* WORK REQUIRED *
Take the line that has "Task: Select the Ma Caf location pin icon" in it and every line after it to the end of the entries, and reproduce them exactly.

(Stored items from a collection)
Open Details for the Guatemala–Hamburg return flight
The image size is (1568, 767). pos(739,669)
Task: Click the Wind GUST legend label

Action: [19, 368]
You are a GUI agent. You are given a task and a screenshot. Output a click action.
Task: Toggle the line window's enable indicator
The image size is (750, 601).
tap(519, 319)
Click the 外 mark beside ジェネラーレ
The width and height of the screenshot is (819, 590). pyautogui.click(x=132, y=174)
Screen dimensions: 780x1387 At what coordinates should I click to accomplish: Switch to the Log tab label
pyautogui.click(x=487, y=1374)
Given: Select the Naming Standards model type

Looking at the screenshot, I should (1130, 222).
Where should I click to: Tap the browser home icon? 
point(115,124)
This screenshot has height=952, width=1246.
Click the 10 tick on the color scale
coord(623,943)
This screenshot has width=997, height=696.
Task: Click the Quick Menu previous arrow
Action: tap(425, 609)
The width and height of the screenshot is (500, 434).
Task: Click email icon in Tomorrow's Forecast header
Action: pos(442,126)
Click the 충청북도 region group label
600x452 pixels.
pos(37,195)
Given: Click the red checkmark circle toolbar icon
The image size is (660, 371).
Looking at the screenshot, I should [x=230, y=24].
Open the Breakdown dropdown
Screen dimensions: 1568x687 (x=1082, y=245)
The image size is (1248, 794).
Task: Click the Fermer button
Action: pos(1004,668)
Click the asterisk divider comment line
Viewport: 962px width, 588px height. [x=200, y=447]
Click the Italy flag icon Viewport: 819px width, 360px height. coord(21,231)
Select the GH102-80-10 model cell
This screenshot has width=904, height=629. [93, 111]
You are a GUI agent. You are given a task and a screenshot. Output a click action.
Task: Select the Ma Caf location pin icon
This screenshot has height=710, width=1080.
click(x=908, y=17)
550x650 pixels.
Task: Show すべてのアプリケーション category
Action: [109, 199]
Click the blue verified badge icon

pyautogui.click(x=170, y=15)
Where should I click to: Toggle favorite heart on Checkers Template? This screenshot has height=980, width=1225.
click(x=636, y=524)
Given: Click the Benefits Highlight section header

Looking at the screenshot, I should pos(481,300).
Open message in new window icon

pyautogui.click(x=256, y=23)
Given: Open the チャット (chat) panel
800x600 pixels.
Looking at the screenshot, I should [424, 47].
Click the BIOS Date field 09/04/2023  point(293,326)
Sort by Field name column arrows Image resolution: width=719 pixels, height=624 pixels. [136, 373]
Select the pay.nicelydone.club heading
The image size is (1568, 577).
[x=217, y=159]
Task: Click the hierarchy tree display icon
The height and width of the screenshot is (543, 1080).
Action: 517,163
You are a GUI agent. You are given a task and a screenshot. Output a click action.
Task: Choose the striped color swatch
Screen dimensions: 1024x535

* THE ANSWER *
Task: Select the Ma Caf location pin icon
This screenshot has height=710, width=1080.
click(x=908, y=17)
550x650 pixels.
Task: Show すべてのアプリケーション category
Action: [109, 199]
Click the blue verified badge icon

pyautogui.click(x=170, y=15)
Where should I click to: Toggle favorite heart on Checkers Template? This screenshot has height=980, width=1225.
click(x=636, y=524)
Given: Click the Benefits Highlight section header

Looking at the screenshot, I should pos(481,300).
Open message in new window icon

pyautogui.click(x=256, y=23)
Given: Open the チャット (chat) panel
800x600 pixels.
Looking at the screenshot, I should [424, 47].
Click the BIOS Date field 09/04/2023  point(293,326)
Sort by Field name column arrows Image resolution: width=719 pixels, height=624 pixels. [136, 373]
Select the pay.nicelydone.club heading
The image size is (1568, 577).
[x=217, y=159]
Task: Click the hierarchy tree display icon
The height and width of the screenshot is (543, 1080).
Action: 517,163
You are a GUI agent. You are given a task and a screenshot. Output a click action.
Task: Choose the striped color swatch
Screen dimensions: 1024x535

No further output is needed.